Hoje é possível observar que existe no Brasil evangélico uma certa sedução pelas megaigrejas e por modelos gerenciais
pasteurizados para obter sucesso numérico e atender às necessidades do fiel-cliente. Fala-se na importância dos relacionamentos, mas como política relacional de fidelização, e não essencialmente
para a construção espiritual e teológica mais densa. No Brasil também é preciso conviver com características culturais que invadiram as igrejas locais, como o caudilhismo e o nepotismo. Como você observa o cenário da igreja cristã para o século 21 do ponto de vista da espiritualidade?

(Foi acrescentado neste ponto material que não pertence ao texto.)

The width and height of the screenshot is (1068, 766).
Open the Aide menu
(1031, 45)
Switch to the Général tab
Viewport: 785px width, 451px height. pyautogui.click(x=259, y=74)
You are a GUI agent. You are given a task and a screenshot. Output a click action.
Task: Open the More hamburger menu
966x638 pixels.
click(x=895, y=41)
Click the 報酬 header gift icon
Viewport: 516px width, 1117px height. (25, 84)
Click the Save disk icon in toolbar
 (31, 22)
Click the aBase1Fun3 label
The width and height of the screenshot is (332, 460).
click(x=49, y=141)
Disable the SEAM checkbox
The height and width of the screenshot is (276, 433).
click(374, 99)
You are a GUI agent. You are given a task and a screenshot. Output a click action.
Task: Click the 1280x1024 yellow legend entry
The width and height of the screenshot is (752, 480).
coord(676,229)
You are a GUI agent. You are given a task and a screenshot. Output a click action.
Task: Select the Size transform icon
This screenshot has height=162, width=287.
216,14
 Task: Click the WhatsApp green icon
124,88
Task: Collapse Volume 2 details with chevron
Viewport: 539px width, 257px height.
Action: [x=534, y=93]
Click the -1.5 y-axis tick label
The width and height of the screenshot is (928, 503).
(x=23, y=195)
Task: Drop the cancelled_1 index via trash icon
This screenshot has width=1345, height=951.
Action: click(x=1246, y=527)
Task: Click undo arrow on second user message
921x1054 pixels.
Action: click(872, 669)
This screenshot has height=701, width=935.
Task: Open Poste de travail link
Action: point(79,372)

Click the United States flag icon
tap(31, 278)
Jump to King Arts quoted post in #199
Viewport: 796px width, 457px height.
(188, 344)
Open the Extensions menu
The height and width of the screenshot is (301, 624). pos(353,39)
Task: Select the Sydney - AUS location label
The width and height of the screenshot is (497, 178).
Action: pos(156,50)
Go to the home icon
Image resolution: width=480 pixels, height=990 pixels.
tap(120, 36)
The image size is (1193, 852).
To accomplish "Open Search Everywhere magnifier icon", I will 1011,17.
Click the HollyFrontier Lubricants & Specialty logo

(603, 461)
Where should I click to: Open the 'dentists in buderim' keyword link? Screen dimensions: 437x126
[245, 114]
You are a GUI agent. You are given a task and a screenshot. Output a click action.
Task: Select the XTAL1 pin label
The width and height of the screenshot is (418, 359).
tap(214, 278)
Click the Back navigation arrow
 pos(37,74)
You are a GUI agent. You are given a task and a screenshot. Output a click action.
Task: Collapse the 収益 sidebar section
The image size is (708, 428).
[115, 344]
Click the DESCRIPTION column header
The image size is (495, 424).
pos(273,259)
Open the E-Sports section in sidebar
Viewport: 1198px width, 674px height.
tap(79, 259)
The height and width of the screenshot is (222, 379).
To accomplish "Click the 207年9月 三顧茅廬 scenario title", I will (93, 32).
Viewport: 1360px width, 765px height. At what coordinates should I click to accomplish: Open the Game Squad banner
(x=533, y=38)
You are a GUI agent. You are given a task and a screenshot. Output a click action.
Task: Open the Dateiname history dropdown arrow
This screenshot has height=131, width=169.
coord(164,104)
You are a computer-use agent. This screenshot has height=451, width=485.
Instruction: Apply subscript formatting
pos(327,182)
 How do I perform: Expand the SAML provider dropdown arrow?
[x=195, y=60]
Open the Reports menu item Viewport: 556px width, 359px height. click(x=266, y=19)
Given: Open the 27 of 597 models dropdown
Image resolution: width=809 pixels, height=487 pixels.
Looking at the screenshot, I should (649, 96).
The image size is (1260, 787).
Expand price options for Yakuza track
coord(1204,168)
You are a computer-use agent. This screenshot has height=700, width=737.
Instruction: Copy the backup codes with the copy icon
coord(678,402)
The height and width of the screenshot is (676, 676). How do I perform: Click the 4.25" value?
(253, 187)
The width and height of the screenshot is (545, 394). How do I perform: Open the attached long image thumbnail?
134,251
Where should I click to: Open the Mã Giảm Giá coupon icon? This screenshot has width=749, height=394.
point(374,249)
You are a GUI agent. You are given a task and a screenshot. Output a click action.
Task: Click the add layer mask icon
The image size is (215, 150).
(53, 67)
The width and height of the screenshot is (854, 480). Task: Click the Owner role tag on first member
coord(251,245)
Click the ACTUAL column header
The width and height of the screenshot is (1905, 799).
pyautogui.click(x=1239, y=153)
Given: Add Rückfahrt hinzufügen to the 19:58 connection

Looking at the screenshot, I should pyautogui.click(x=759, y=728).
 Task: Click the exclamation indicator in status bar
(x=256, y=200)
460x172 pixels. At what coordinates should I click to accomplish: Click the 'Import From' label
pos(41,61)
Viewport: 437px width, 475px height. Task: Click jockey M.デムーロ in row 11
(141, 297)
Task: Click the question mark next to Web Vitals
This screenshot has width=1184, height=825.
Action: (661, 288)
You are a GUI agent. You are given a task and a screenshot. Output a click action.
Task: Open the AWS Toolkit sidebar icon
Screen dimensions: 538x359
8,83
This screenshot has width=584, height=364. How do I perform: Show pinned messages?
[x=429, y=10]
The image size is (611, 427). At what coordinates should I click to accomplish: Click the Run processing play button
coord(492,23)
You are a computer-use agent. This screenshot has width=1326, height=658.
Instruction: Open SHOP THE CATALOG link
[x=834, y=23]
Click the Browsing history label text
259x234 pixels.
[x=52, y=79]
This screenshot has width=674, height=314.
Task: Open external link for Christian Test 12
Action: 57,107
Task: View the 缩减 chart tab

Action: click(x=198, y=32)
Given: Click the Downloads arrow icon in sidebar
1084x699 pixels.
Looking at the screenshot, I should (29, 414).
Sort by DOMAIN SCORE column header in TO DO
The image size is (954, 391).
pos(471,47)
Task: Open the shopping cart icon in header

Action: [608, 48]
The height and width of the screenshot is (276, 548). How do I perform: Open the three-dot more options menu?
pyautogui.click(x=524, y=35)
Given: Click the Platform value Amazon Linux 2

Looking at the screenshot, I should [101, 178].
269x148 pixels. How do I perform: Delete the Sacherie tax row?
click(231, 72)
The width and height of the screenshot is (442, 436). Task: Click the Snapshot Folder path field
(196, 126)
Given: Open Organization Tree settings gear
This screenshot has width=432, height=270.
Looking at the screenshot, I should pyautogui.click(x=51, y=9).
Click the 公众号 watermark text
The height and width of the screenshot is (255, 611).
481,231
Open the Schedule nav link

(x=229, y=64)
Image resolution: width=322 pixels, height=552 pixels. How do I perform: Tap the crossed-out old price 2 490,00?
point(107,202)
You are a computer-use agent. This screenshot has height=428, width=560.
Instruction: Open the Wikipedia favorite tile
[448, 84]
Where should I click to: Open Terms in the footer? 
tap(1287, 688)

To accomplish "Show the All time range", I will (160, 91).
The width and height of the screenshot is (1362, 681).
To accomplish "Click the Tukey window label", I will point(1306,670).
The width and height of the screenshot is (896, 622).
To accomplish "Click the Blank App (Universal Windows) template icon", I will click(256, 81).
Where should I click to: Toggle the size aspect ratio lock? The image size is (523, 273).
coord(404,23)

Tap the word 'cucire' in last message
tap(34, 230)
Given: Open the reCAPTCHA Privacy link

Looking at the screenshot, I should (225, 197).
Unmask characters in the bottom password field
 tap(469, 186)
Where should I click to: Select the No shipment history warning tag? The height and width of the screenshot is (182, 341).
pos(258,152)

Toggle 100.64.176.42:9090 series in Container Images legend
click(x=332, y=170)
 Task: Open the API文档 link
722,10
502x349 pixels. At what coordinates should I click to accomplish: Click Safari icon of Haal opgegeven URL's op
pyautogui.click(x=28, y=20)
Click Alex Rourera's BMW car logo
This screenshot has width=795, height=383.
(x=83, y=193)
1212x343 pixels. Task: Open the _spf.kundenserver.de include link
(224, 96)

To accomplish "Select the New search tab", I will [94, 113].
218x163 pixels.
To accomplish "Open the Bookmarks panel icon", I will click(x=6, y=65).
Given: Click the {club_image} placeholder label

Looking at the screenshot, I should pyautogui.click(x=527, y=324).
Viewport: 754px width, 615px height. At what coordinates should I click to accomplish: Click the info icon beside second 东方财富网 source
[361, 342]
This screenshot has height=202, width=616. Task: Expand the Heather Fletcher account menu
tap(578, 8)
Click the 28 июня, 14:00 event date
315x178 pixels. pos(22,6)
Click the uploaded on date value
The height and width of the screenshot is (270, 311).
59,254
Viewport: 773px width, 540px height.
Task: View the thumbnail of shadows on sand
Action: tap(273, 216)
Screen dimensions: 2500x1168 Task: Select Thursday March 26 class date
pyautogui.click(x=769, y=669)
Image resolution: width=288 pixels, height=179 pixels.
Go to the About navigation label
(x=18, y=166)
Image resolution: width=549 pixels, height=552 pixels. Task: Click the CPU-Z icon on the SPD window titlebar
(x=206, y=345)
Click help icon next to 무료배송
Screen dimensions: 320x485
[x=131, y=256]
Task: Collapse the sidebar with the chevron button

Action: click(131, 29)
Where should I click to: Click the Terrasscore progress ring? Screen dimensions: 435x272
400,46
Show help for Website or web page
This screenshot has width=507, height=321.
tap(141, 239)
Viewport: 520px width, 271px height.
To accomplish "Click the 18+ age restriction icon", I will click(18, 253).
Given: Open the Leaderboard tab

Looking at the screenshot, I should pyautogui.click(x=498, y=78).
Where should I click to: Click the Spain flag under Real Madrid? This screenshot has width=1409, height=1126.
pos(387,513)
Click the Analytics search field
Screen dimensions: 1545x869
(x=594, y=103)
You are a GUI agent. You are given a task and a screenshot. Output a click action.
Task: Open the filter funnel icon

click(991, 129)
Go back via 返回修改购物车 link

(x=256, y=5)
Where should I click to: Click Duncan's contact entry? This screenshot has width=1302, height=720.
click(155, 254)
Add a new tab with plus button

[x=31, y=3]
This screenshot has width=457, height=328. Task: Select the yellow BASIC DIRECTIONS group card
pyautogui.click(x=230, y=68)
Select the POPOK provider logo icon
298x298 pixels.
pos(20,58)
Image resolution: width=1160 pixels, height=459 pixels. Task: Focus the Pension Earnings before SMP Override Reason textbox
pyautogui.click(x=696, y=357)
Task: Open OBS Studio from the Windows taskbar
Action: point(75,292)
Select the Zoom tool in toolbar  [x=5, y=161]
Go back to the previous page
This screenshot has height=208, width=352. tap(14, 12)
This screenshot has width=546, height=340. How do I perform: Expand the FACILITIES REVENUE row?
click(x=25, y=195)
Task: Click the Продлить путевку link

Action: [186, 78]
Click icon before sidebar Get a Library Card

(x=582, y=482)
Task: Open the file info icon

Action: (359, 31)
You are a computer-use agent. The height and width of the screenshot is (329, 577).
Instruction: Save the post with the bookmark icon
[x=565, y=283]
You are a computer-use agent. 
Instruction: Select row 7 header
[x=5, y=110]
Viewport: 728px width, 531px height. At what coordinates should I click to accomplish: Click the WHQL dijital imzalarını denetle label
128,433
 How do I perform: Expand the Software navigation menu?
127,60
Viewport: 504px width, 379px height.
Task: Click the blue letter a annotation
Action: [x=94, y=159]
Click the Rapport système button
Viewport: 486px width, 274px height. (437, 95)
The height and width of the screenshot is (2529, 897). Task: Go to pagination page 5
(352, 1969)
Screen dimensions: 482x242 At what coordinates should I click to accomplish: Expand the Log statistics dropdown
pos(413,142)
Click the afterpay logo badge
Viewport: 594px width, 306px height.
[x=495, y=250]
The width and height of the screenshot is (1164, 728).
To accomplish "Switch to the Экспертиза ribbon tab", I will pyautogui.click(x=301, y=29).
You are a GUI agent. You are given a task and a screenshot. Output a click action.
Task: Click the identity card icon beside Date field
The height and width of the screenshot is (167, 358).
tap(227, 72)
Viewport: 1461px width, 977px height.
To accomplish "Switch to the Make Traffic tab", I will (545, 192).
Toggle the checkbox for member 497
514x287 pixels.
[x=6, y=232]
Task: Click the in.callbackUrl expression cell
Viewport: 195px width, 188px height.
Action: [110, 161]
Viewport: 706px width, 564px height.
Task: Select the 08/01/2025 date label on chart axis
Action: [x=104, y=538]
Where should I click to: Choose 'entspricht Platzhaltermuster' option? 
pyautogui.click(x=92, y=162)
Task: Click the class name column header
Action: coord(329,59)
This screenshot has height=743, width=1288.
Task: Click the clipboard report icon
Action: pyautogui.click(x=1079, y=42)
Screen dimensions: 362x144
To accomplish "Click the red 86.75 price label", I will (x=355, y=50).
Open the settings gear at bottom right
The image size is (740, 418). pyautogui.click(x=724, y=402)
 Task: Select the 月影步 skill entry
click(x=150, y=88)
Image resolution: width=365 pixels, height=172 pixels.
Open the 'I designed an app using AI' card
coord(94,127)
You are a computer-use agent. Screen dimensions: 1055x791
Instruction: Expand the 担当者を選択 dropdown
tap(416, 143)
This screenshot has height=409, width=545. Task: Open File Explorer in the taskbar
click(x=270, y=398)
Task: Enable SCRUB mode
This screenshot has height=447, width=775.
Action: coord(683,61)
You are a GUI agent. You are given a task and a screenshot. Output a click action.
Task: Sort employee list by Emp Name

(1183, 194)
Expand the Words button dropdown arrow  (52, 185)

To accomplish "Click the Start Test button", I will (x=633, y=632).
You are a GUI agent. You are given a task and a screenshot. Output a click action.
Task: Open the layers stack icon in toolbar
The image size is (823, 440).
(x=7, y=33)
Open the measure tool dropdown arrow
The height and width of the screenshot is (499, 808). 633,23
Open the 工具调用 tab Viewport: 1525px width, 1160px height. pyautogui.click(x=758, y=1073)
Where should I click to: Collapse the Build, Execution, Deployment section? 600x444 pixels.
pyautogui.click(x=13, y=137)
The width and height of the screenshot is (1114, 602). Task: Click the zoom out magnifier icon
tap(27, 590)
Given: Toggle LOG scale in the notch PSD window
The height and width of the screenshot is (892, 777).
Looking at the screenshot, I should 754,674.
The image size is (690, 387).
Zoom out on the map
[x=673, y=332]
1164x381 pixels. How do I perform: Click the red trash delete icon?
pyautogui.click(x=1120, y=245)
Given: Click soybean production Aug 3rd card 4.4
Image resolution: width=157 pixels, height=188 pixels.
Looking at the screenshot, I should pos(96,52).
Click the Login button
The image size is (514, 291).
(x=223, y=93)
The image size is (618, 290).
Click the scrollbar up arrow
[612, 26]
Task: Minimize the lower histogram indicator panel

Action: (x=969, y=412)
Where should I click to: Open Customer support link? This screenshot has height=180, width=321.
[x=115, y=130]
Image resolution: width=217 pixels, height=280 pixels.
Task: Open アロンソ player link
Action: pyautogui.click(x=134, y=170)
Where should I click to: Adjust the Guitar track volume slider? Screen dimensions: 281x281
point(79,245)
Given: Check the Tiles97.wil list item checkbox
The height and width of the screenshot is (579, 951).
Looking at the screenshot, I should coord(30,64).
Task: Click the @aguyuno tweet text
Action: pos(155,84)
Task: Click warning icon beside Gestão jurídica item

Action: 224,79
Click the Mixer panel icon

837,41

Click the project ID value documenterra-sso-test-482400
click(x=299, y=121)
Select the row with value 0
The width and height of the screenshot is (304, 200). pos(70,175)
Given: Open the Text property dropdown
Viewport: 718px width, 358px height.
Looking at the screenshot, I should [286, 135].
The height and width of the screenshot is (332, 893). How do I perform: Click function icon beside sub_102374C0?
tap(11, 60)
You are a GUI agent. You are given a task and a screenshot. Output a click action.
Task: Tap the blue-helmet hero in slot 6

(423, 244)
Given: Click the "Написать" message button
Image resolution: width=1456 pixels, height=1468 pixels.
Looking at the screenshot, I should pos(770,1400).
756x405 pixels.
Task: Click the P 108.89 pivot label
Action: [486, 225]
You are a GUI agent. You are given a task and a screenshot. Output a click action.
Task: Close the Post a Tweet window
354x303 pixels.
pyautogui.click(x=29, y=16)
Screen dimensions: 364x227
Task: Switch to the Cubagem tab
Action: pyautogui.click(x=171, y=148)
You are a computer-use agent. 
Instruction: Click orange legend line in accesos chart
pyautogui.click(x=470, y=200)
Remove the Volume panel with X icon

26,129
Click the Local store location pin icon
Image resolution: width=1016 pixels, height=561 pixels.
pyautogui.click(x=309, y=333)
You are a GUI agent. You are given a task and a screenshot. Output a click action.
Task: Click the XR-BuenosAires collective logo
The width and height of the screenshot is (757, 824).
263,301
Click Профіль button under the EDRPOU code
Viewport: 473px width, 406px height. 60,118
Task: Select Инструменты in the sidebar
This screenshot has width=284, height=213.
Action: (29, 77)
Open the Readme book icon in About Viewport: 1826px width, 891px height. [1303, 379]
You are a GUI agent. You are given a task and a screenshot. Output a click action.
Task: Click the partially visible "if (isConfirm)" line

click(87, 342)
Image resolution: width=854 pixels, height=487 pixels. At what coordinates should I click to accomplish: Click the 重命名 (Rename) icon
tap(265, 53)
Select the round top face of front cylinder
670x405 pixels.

As igrejas, em sua dimensão institucional
e religiosa, continuarão a ser um extraordinário business. Poderão sempre ser gerenciadas como grandes lojas de departamentos, cruzando as características
e necessidades dos clientes e focando na satisfação dos anseios de seu público. Por essa razão, vejo um futuro próximo bem próspero para o modelo institucional-
metodológico-gerencial-marketeiro. Mas também vejo o crescimento de um público que busca uma experiência mais pessoal, relacional, íntima, autêntica, devocional, menos pragmática e mais mística, que fale mais à alma e ao coração
que à cabeça. A Europa, considerada pós-cristã, é um bom exemplo de que a combinação produto-massificação é ótima para relações de mercado
e péssima para a dimensão da fé e da espiritualidade. As igrejas que conseguirem
se articular em termos de pequenas comunidades de relacionamentos afetivos, e que oferecerem
um ambiente para a peregrinação espiritual onde Deus é “descoberto” (ou revelado) no caminho, na experiência pessoal
passo-a-passo, continuarão a fazer diferença no que tange à propagação do cristianismo.
O século 20 foi fértil para o racionalismo. Porém, entramos no século 21 com a revigoração
das questões espirituais e, de certa maneira, a admissão de que existe “algo” além do materialismo. Ciência e razão deixaram de ser contrapontos para a espiritualidade?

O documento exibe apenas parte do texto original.